(Dataset rows)
[start]

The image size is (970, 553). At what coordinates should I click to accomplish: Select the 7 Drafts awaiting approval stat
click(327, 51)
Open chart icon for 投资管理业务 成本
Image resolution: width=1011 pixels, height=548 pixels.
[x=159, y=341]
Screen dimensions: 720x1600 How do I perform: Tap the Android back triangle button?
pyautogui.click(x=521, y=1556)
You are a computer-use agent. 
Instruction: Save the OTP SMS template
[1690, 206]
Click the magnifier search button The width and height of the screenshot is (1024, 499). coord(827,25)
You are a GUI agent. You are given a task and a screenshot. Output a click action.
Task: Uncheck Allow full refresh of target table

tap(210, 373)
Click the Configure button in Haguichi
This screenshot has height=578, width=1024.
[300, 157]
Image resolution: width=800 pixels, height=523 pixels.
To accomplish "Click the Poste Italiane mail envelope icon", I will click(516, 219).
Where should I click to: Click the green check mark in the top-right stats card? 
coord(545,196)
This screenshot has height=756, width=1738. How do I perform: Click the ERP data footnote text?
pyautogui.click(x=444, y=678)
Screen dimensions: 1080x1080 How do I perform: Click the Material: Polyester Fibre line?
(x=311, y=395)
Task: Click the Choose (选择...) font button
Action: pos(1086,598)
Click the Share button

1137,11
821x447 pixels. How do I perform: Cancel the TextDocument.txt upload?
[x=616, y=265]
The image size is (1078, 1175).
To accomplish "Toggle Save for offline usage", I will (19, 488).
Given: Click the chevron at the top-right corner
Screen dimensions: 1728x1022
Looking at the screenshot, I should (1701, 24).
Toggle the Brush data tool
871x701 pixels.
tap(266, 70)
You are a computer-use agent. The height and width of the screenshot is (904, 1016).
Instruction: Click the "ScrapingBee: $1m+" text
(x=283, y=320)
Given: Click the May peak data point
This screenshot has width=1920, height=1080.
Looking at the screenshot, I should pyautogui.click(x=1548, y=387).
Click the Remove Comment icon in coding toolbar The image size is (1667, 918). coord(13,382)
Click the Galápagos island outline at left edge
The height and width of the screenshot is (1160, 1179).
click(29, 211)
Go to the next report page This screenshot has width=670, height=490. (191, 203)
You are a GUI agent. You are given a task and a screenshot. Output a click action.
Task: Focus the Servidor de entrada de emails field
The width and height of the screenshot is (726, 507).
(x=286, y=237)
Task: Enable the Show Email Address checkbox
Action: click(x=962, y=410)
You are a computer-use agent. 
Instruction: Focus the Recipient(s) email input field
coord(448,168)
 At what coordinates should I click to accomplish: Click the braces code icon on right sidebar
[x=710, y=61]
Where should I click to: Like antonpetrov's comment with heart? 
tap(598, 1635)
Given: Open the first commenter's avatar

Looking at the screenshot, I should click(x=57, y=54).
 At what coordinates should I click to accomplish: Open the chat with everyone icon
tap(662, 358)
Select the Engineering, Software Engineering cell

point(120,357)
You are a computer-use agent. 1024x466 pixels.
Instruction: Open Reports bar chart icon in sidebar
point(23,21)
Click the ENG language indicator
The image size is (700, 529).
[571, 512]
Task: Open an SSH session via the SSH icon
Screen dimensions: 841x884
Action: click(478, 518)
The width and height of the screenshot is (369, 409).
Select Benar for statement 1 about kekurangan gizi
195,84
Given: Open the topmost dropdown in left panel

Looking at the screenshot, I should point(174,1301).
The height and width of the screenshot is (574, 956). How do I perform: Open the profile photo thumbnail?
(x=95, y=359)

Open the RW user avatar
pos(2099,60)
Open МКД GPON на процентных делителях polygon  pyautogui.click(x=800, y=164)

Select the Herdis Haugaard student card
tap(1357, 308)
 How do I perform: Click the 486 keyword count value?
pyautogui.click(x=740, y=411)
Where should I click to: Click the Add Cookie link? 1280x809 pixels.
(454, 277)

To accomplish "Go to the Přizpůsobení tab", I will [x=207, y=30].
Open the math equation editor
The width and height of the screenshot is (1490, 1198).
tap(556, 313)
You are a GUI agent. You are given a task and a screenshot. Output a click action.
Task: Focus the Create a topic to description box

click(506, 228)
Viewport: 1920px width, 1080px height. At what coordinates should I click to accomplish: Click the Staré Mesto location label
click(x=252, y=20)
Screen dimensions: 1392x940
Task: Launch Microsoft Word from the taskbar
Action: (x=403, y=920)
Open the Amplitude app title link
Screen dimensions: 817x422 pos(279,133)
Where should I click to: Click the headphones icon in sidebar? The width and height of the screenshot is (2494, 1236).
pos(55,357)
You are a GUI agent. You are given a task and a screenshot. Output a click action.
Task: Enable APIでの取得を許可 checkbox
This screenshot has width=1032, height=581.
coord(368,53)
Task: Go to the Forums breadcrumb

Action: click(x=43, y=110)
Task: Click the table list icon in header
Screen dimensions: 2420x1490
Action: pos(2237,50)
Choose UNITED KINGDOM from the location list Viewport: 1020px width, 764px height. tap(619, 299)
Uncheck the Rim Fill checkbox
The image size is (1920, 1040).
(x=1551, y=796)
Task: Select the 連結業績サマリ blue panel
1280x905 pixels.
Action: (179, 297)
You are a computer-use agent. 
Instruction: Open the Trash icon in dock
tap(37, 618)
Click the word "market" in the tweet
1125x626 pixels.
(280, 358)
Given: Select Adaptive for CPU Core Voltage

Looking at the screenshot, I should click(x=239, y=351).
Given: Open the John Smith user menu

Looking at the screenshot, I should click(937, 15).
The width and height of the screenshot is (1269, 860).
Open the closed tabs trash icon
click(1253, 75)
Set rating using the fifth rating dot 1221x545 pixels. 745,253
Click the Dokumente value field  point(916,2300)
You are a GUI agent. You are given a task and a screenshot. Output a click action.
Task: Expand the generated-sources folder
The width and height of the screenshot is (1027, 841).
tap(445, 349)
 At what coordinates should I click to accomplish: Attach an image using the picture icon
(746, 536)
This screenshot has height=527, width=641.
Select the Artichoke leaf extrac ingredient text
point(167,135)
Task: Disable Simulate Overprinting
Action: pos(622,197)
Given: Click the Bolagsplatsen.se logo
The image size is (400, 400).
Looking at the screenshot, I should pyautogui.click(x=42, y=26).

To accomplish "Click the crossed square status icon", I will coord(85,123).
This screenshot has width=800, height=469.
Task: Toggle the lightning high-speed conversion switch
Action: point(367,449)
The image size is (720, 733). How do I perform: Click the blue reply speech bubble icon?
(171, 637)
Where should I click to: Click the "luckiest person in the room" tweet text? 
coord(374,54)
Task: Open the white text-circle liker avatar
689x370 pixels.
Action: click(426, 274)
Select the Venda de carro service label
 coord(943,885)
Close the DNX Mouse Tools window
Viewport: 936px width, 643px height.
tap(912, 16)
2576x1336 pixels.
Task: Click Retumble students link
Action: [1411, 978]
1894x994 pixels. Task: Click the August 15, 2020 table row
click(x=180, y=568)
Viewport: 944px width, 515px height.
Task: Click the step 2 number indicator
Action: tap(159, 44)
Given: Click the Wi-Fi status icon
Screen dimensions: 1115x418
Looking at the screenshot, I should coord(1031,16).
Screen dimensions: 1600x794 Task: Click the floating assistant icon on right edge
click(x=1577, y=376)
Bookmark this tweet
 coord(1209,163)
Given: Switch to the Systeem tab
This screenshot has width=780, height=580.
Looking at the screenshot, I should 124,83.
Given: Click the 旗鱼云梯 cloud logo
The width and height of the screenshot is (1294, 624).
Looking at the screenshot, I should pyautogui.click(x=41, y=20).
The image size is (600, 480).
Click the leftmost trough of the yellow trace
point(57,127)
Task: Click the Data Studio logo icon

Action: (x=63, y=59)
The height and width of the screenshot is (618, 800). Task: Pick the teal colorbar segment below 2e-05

[end]

**Exercise description**
Copy all of the material above line for line, changing nothing.

**Solved exercise**
The image size is (970, 553). At what coordinates should I click to accomplish: Select the 7 Drafts awaiting approval stat
click(327, 51)
Open chart icon for 投资管理业务 成本
Image resolution: width=1011 pixels, height=548 pixels.
[x=159, y=341]
Screen dimensions: 720x1600 How do I perform: Tap the Android back triangle button?
pyautogui.click(x=521, y=1556)
You are a computer-use agent. 
Instruction: Save the OTP SMS template
[1690, 206]
Click the magnifier search button The width and height of the screenshot is (1024, 499). coord(827,25)
You are a GUI agent. You are given a task and a screenshot. Output a click action.
Task: Uncheck Allow full refresh of target table

tap(210, 373)
Click the Configure button in Haguichi
This screenshot has height=578, width=1024.
[300, 157]
Image resolution: width=800 pixels, height=523 pixels.
To accomplish "Click the Poste Italiane mail envelope icon", I will click(516, 219).
Where should I click to: Click the green check mark in the top-right stats card? 
coord(545,196)
This screenshot has height=756, width=1738. How do I perform: Click the ERP data footnote text?
pyautogui.click(x=444, y=678)
Screen dimensions: 1080x1080 How do I perform: Click the Material: Polyester Fibre line?
(x=311, y=395)
Task: Click the Choose (选择...) font button
Action: pos(1086,598)
Click the Share button

1137,11
821x447 pixels. How do I perform: Cancel the TextDocument.txt upload?
[x=616, y=265]
The image size is (1078, 1175).
To accomplish "Toggle Save for offline usage", I will (19, 488).
Given: Click the chevron at the top-right corner
Screen dimensions: 1728x1022
Looking at the screenshot, I should (1701, 24).
Toggle the Brush data tool
871x701 pixels.
tap(266, 70)
You are a computer-use agent. The height and width of the screenshot is (904, 1016).
Instruction: Click the "ScrapingBee: $1m+" text
(x=283, y=320)
Given: Click the May peak data point
This screenshot has width=1920, height=1080.
Looking at the screenshot, I should pyautogui.click(x=1548, y=387).
Click the Remove Comment icon in coding toolbar The image size is (1667, 918). coord(13,382)
Click the Galápagos island outline at left edge
The height and width of the screenshot is (1160, 1179).
click(29, 211)
Go to the next report page This screenshot has width=670, height=490. (191, 203)
You are a GUI agent. You are given a task and a screenshot. Output a click action.
Task: Focus the Servidor de entrada de emails field
The width and height of the screenshot is (726, 507).
(x=286, y=237)
Task: Enable the Show Email Address checkbox
Action: click(x=962, y=410)
You are a computer-use agent. 
Instruction: Focus the Recipient(s) email input field
coord(448,168)
 At what coordinates should I click to accomplish: Click the braces code icon on right sidebar
[x=710, y=61]
Where should I click to: Like antonpetrov's comment with heart? 
tap(598, 1635)
Given: Open the first commenter's avatar

Looking at the screenshot, I should click(x=57, y=54).
 At what coordinates should I click to accomplish: Open the chat with everyone icon
tap(662, 358)
Select the Engineering, Software Engineering cell

point(120,357)
You are a computer-use agent. 1024x466 pixels.
Instruction: Open Reports bar chart icon in sidebar
point(23,21)
Click the ENG language indicator
The image size is (700, 529).
[571, 512]
Task: Open an SSH session via the SSH icon
Screen dimensions: 841x884
Action: click(478, 518)
The width and height of the screenshot is (369, 409).
Select Benar for statement 1 about kekurangan gizi
195,84
Given: Open the topmost dropdown in left panel

Looking at the screenshot, I should point(174,1301).
The height and width of the screenshot is (574, 956). How do I perform: Open the profile photo thumbnail?
(x=95, y=359)

Open the RW user avatar
pos(2099,60)
Open МКД GPON на процентных делителях polygon  pyautogui.click(x=800, y=164)

Select the Herdis Haugaard student card
tap(1357, 308)
 How do I perform: Click the 486 keyword count value?
pyautogui.click(x=740, y=411)
Where should I click to: Click the Add Cookie link? 1280x809 pixels.
(454, 277)

To accomplish "Go to the Přizpůsobení tab", I will [x=207, y=30].
Open the math equation editor
The width and height of the screenshot is (1490, 1198).
tap(556, 313)
You are a GUI agent. You are given a task and a screenshot. Output a click action.
Task: Focus the Create a topic to description box

click(506, 228)
Viewport: 1920px width, 1080px height. At what coordinates should I click to accomplish: Click the Staré Mesto location label
click(x=252, y=20)
Screen dimensions: 1392x940
Task: Launch Microsoft Word from the taskbar
Action: (x=403, y=920)
Open the Amplitude app title link
Screen dimensions: 817x422 pos(279,133)
Where should I click to: Click the headphones icon in sidebar? The width and height of the screenshot is (2494, 1236).
pos(55,357)
You are a GUI agent. You are given a task and a screenshot. Output a click action.
Task: Enable APIでの取得を許可 checkbox
This screenshot has width=1032, height=581.
coord(368,53)
Task: Go to the Forums breadcrumb

Action: click(x=43, y=110)
Task: Click the table list icon in header
Screen dimensions: 2420x1490
Action: pos(2237,50)
Choose UNITED KINGDOM from the location list Viewport: 1020px width, 764px height. tap(619, 299)
Uncheck the Rim Fill checkbox
The image size is (1920, 1040).
(x=1551, y=796)
Task: Select the 連結業績サマリ blue panel
1280x905 pixels.
Action: (179, 297)
You are a computer-use agent. 
Instruction: Open the Trash icon in dock
tap(37, 618)
Click the word "market" in the tweet
1125x626 pixels.
(280, 358)
Given: Select Adaptive for CPU Core Voltage

Looking at the screenshot, I should click(x=239, y=351).
Given: Open the John Smith user menu

Looking at the screenshot, I should click(937, 15).
The width and height of the screenshot is (1269, 860).
Open the closed tabs trash icon
click(1253, 75)
Set rating using the fifth rating dot 1221x545 pixels. 745,253
Click the Dokumente value field  point(916,2300)
You are a GUI agent. You are given a task and a screenshot. Output a click action.
Task: Expand the generated-sources folder
The width and height of the screenshot is (1027, 841).
tap(445, 349)
 At what coordinates should I click to accomplish: Attach an image using the picture icon
(746, 536)
This screenshot has height=527, width=641.
Select the Artichoke leaf extrac ingredient text
point(167,135)
Task: Disable Simulate Overprinting
Action: pos(622,197)
Given: Click the Bolagsplatsen.se logo
The image size is (400, 400).
Looking at the screenshot, I should pyautogui.click(x=42, y=26).

To accomplish "Click the crossed square status icon", I will coord(85,123).
This screenshot has width=800, height=469.
Task: Toggle the lightning high-speed conversion switch
Action: point(367,449)
The image size is (720, 733). How do I perform: Click the blue reply speech bubble icon?
(171, 637)
Where should I click to: Click the "luckiest person in the room" tweet text? 
coord(374,54)
Task: Open the white text-circle liker avatar
689x370 pixels.
Action: click(426, 274)
Select the Venda de carro service label
 coord(943,885)
Close the DNX Mouse Tools window
Viewport: 936px width, 643px height.
tap(912, 16)
2576x1336 pixels.
Task: Click Retumble students link
Action: [1411, 978]
1894x994 pixels. Task: Click the August 15, 2020 table row
click(x=180, y=568)
Viewport: 944px width, 515px height.
Task: Click the step 2 number indicator
Action: tap(159, 44)
Given: Click the Wi-Fi status icon
Screen dimensions: 1115x418
Looking at the screenshot, I should coord(1031,16).
Screen dimensions: 1600x794 Task: Click the floating assistant icon on right edge
click(x=1577, y=376)
Bookmark this tweet
 coord(1209,163)
Given: Switch to the Systeem tab
This screenshot has width=780, height=580.
Looking at the screenshot, I should 124,83.
Given: Click the 旗鱼云梯 cloud logo
The width and height of the screenshot is (1294, 624).
Looking at the screenshot, I should pyautogui.click(x=41, y=20).
The image size is (600, 480).
Click the leftmost trough of the yellow trace
point(57,127)
Task: Click the Data Studio logo icon

Action: (x=63, y=59)
The height and width of the screenshot is (618, 800). Task: Pick the teal colorbar segment below 2e-05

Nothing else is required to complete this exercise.